Час пик для новобрачных - Татьяна Полякова страница 6.

Шрифт
Фон

— Надо сообщить родственникам, — начала Света, а я перебила:

— Получается, что сообщать некому. У меня родни нет, и у него тоже, если не считать отчима. Но ни его адреса, ни телефона в вещах Глеба я не нашла.

— Ясно, — вздохнула Светлана. — В конце концов, отчим не отец, можно сообщить позднее. Где он живет?

— В Екатеринбурге.

— Еще вопрос, смог бы он приехать… Скорее всего он пенсионер, дорога дальняя… — Светлана говорила что-то еще, но я не слушала, последнюю фразу ей пришлось повторять дважды, прежде чем я поняла, что она хочет. — Нужна фотография Глеба.

— Зачем?
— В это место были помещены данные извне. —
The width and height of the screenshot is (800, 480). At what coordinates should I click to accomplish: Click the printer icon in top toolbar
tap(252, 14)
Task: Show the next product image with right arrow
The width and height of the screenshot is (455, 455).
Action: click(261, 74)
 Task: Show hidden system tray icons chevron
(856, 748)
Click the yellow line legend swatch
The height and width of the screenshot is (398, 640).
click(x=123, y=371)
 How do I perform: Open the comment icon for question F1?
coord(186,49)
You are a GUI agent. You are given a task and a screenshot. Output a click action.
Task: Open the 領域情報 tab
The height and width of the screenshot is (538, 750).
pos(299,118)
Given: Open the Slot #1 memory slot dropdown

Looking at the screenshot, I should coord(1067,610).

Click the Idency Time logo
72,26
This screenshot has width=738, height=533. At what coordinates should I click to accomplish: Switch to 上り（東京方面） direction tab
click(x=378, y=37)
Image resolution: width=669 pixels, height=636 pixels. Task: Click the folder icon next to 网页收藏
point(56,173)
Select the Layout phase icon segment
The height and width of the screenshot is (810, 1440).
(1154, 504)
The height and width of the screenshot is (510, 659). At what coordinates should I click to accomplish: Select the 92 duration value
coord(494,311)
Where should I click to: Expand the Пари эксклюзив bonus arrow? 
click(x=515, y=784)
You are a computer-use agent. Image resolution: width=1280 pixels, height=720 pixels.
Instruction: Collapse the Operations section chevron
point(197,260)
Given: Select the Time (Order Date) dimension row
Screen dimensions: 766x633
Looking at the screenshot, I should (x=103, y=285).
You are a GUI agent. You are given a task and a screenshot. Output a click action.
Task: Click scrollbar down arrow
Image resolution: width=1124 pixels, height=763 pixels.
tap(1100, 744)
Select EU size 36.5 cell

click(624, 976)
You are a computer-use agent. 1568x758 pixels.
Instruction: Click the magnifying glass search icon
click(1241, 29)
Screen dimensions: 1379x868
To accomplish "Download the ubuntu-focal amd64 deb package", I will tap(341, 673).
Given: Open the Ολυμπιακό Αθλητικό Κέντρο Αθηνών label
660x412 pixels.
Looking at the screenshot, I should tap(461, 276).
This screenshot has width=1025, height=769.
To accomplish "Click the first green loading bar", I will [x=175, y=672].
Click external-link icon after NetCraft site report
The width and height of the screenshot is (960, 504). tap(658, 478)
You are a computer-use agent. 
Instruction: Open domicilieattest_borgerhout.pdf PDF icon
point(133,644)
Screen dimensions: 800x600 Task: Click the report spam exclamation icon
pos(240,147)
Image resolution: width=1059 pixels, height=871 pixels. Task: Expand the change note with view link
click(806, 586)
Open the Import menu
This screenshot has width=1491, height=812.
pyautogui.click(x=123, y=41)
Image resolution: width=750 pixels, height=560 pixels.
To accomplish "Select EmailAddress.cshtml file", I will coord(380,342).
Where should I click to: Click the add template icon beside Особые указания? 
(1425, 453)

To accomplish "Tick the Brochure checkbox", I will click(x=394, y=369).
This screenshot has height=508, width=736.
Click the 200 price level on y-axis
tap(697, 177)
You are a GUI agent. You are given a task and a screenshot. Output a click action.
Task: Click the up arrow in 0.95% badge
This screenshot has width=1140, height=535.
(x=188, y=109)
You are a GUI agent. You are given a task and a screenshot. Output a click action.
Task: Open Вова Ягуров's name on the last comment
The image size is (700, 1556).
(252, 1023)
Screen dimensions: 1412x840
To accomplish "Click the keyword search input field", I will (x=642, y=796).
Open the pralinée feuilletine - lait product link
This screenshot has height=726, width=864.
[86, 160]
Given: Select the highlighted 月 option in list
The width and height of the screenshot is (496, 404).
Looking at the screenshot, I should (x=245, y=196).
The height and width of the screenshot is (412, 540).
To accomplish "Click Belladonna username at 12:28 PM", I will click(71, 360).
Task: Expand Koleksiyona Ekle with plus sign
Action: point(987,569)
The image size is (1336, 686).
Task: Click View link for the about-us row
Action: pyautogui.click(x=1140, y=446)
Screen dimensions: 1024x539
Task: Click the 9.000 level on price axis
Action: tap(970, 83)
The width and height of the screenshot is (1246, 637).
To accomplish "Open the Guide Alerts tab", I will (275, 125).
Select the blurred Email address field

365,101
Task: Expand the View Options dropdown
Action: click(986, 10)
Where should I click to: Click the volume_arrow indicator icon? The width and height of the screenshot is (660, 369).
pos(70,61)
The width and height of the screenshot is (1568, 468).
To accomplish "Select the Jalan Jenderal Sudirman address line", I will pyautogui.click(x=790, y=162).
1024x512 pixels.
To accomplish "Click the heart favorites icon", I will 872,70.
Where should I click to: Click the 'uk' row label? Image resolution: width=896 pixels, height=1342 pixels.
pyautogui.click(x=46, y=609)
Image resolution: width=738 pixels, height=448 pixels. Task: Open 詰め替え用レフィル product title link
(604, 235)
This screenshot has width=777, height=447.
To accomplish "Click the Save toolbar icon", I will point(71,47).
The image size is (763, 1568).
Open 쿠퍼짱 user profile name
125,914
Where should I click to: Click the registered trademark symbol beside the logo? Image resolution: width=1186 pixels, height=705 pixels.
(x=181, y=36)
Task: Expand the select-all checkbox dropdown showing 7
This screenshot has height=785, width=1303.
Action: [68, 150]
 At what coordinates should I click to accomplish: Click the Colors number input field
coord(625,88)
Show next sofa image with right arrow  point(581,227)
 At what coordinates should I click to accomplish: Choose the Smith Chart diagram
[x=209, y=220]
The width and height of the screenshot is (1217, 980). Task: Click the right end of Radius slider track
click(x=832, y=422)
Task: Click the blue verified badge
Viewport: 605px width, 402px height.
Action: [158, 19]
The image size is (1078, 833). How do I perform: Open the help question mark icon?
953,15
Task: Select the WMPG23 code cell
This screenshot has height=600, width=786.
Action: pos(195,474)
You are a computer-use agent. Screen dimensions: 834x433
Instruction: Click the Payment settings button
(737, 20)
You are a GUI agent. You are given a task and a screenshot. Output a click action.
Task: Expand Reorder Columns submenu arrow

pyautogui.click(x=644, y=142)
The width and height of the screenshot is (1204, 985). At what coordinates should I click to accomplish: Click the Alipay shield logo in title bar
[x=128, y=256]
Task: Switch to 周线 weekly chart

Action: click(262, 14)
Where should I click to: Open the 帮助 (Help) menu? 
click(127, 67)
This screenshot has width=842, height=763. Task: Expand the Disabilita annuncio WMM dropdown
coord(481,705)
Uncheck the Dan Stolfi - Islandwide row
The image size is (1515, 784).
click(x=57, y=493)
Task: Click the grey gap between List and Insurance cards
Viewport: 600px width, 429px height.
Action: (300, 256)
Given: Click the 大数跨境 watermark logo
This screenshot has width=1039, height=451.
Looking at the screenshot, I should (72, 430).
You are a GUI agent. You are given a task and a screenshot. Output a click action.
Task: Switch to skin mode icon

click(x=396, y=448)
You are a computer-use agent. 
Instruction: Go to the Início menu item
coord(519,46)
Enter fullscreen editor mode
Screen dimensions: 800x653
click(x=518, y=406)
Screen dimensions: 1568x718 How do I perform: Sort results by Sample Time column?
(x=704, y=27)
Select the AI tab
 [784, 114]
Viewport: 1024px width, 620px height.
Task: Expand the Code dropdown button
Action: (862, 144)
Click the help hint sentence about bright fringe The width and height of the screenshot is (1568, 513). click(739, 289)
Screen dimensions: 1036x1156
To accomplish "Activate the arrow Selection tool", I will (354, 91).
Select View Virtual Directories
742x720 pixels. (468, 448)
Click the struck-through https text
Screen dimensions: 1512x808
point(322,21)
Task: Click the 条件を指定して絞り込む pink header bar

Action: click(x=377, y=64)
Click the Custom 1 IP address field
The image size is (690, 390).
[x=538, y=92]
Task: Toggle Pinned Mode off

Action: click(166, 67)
А, да… У меня только свадебная.

— Свадебная не подойдет. К тому же его лица на ней почти не видно…

— Другой нет.

— Как — нет? — не поняла она.

— Просто нет. И я, и Глеб терпеть не могли фотографироваться.

— Неужели нет ни одной фотографии?

— Нет, — теряя терпение, ответила я.

— На паспорте, на военном билете наконец…

— Документы он взял с собой.

— И военный билет?

— Наверное. В столе его нет.

— Все-таки это странно, — нахмурилась Светлана. — Ни одной фотографии…

— Странно, странно, — повторила я, цепляясь за это слово.

А ведь действительно странно. Человек умирает, и после него не остается никаких материальных подтверждений его недавнего присутствия на земле. Одна фотография, где он, точно нарочно, отвернулся. Странно… Отчего ж, все имеет свое объяснение. Умри я сегодня, и после меня тоже мало что останется. Та самая фотография, где я уткнулась лицом в цветы… Вот именно. Должно быть объяснение, должно…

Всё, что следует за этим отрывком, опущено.